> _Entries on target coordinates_
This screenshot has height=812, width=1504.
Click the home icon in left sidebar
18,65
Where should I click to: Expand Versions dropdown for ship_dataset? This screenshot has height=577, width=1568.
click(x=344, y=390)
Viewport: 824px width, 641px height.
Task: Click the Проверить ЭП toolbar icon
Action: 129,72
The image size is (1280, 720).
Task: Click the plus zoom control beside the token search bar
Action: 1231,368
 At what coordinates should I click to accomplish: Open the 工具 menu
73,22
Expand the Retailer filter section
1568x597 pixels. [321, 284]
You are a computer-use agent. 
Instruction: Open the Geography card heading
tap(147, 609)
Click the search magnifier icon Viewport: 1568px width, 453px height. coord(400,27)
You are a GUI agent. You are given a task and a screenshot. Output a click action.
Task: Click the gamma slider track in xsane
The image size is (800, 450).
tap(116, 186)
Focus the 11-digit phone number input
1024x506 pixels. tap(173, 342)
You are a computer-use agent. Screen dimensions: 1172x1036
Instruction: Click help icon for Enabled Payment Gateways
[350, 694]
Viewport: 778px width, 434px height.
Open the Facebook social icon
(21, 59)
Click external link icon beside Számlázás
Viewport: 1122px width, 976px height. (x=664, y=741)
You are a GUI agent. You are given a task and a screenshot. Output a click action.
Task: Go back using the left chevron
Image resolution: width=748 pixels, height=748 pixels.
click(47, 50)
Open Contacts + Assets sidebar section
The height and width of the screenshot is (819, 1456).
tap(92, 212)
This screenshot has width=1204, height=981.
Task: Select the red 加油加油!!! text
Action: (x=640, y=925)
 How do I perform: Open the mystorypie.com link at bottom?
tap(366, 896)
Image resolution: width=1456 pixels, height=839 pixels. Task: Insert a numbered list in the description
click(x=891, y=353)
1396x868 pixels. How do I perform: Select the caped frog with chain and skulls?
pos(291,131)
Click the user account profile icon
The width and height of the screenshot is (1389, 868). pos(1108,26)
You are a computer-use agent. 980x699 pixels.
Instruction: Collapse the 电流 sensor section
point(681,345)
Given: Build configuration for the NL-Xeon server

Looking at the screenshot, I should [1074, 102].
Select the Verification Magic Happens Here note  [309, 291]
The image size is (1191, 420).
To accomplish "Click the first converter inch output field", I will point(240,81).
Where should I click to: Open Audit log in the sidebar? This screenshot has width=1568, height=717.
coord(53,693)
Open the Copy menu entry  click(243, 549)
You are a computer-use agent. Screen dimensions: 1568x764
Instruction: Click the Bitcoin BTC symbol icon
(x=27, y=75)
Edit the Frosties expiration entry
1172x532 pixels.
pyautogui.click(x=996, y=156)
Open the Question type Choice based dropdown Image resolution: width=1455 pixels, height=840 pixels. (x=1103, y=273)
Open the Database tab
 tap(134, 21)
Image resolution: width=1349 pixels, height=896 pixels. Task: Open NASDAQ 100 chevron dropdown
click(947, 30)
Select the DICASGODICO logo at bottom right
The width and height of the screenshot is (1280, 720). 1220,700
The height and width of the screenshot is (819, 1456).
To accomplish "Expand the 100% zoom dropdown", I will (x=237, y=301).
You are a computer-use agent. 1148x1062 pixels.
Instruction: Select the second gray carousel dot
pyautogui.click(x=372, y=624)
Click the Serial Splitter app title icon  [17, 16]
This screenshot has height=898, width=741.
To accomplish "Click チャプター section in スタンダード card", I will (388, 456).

> _What needs to be done_
Copy every row above verbatim.

> _Output below_
This screenshot has height=812, width=1504.
Click the home icon in left sidebar
18,65
Where should I click to: Expand Versions dropdown for ship_dataset? This screenshot has height=577, width=1568.
click(x=344, y=390)
Viewport: 824px width, 641px height.
Task: Click the Проверить ЭП toolbar icon
Action: 129,72
The image size is (1280, 720).
Task: Click the plus zoom control beside the token search bar
Action: 1231,368
 At what coordinates should I click to accomplish: Open the 工具 menu
73,22
Expand the Retailer filter section
1568x597 pixels. [321, 284]
You are a computer-use agent. 
Instruction: Open the Geography card heading
tap(147, 609)
Click the search magnifier icon Viewport: 1568px width, 453px height. coord(400,27)
You are a GUI agent. You are given a task and a screenshot. Output a click action.
Task: Click the gamma slider track in xsane
The image size is (800, 450).
tap(116, 186)
Focus the 11-digit phone number input
1024x506 pixels. tap(173, 342)
You are a computer-use agent. Screen dimensions: 1172x1036
Instruction: Click help icon for Enabled Payment Gateways
[350, 694]
Viewport: 778px width, 434px height.
Open the Facebook social icon
(21, 59)
Click external link icon beside Számlázás
Viewport: 1122px width, 976px height. (x=664, y=741)
You are a GUI agent. You are given a task and a screenshot. Output a click action.
Task: Go back using the left chevron
Image resolution: width=748 pixels, height=748 pixels.
click(47, 50)
Open Contacts + Assets sidebar section
The height and width of the screenshot is (819, 1456).
tap(92, 212)
This screenshot has width=1204, height=981.
Task: Select the red 加油加油!!! text
Action: (x=640, y=925)
 How do I perform: Open the mystorypie.com link at bottom?
tap(366, 896)
Image resolution: width=1456 pixels, height=839 pixels. Task: Insert a numbered list in the description
click(x=891, y=353)
1396x868 pixels. How do I perform: Select the caped frog with chain and skulls?
pos(291,131)
Click the user account profile icon
The width and height of the screenshot is (1389, 868). pos(1108,26)
You are a computer-use agent. 980x699 pixels.
Instruction: Collapse the 电流 sensor section
point(681,345)
Given: Build configuration for the NL-Xeon server

Looking at the screenshot, I should [1074, 102].
Select the Verification Magic Happens Here note  [309, 291]
The image size is (1191, 420).
To accomplish "Click the first converter inch output field", I will point(240,81).
Where should I click to: Open Audit log in the sidebar? This screenshot has width=1568, height=717.
coord(53,693)
Open the Copy menu entry  click(243, 549)
You are a computer-use agent. Screen dimensions: 1568x764
Instruction: Click the Bitcoin BTC symbol icon
(x=27, y=75)
Edit the Frosties expiration entry
1172x532 pixels.
pyautogui.click(x=996, y=156)
Open the Question type Choice based dropdown Image resolution: width=1455 pixels, height=840 pixels. (x=1103, y=273)
Open the Database tab
 tap(134, 21)
Image resolution: width=1349 pixels, height=896 pixels. Task: Open NASDAQ 100 chevron dropdown
click(947, 30)
Select the DICASGODICO logo at bottom right
The width and height of the screenshot is (1280, 720). 1220,700
The height and width of the screenshot is (819, 1456).
To accomplish "Expand the 100% zoom dropdown", I will (x=237, y=301).
You are a computer-use agent. 1148x1062 pixels.
Instruction: Select the second gray carousel dot
pyautogui.click(x=372, y=624)
Click the Serial Splitter app title icon  [17, 16]
This screenshot has height=898, width=741.
To accomplish "Click チャプター section in スタンダード card", I will (388, 456).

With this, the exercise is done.